::: Source data

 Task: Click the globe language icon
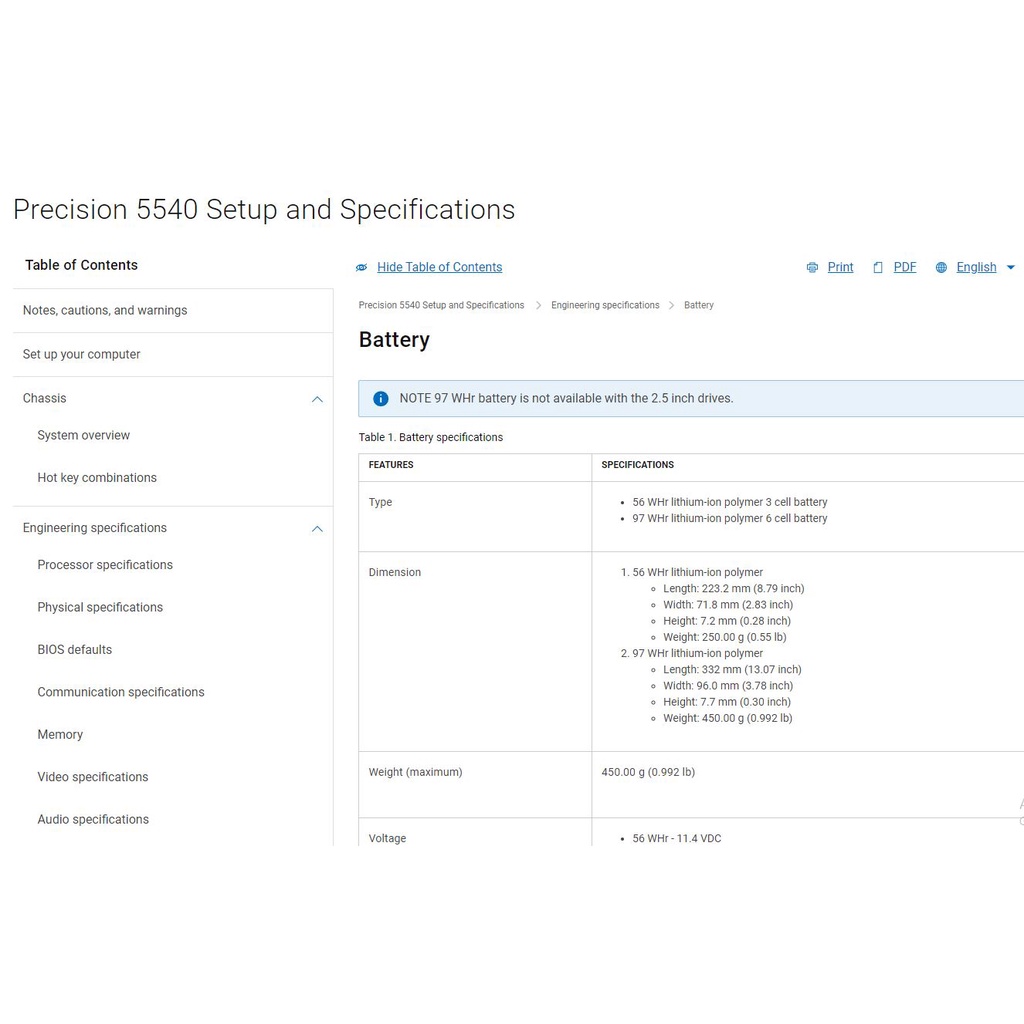[941, 268]
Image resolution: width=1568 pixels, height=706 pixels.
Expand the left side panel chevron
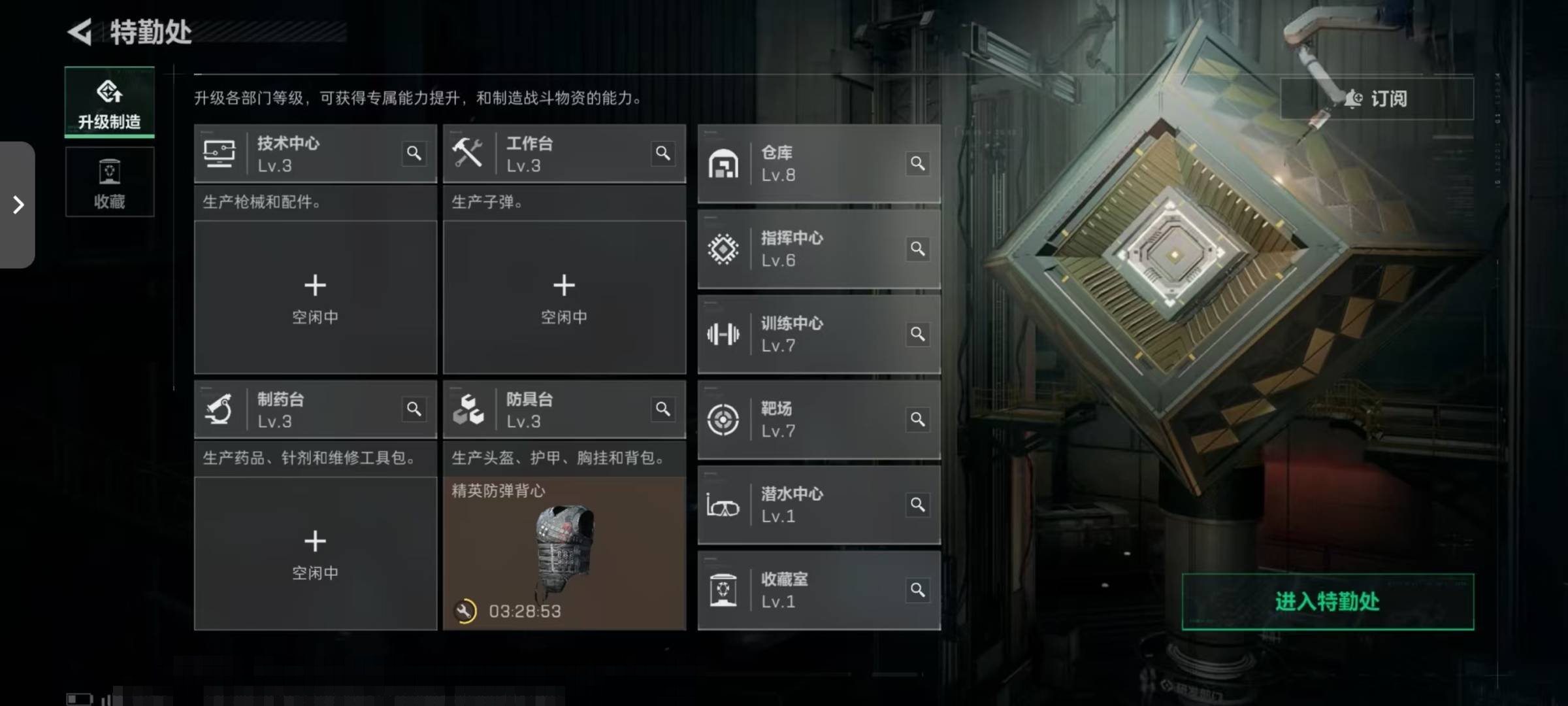coord(18,205)
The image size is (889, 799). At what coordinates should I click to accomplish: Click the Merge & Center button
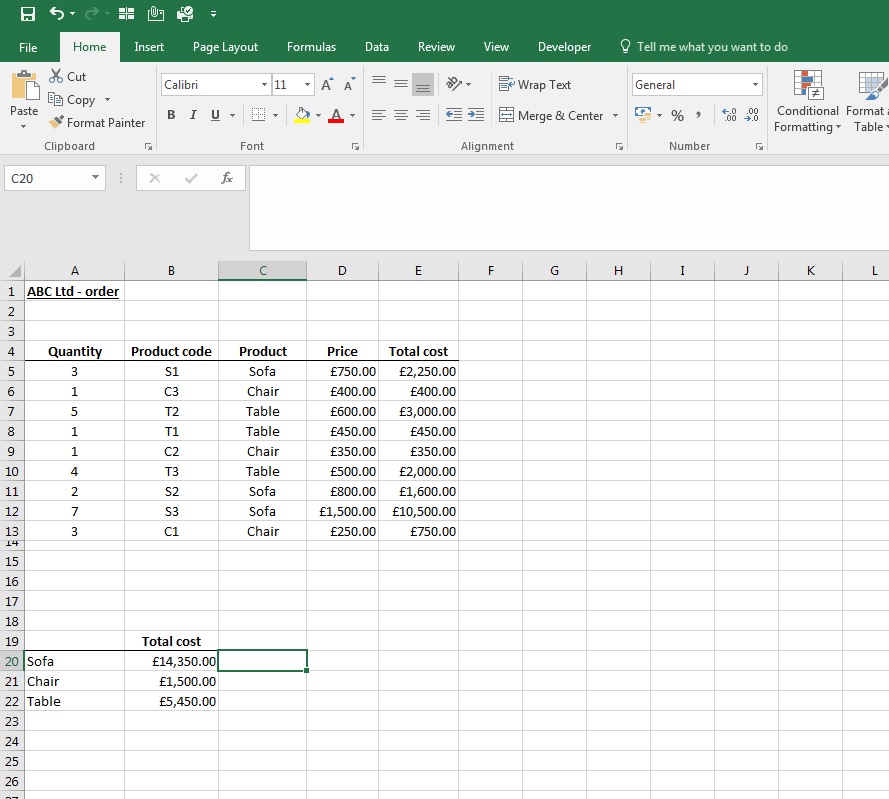(551, 116)
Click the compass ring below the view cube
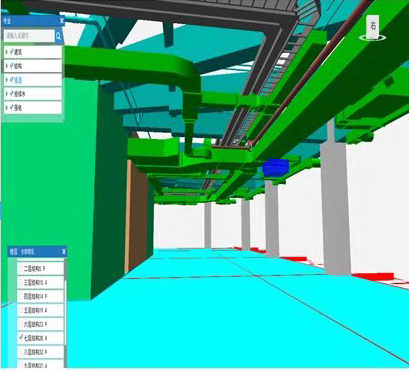Screen dimensions: 409x371 tap(372, 38)
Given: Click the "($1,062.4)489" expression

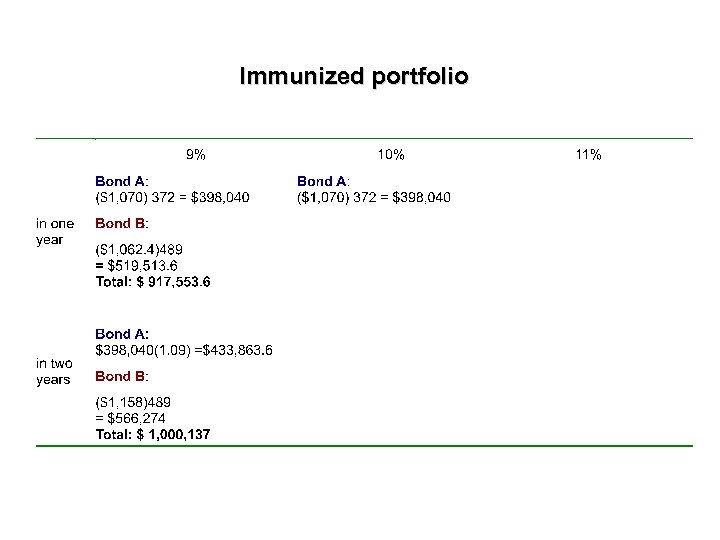Looking at the screenshot, I should coord(139,248).
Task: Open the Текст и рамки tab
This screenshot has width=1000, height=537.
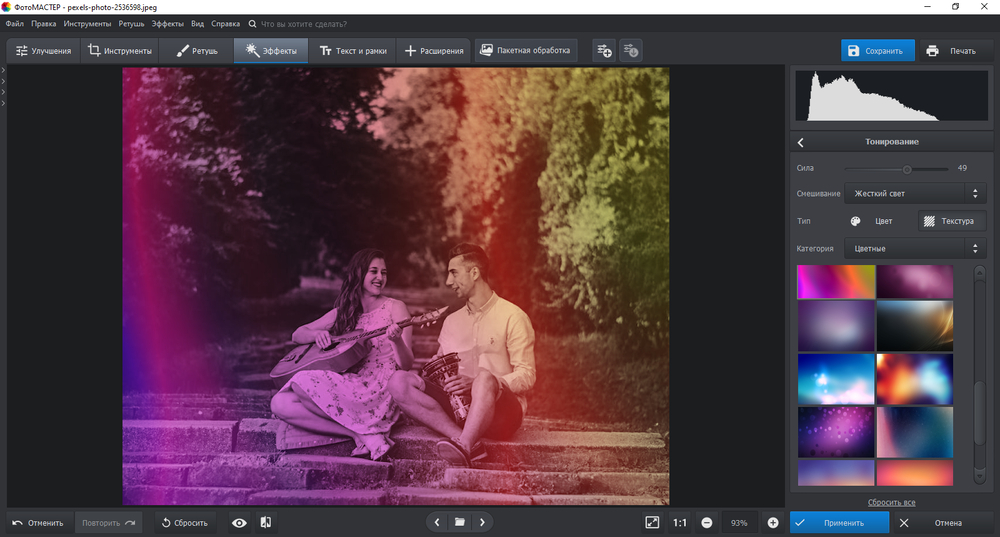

::::::

What you are asked to do =>
Look above for the line containing "Task: Open the Текст и рамки tab", then retype it and each line after it to the end of the records, exactly and without pictures.

Result of the exercise =>
Task: Open the Текст и рамки tab
This screenshot has width=1000, height=537.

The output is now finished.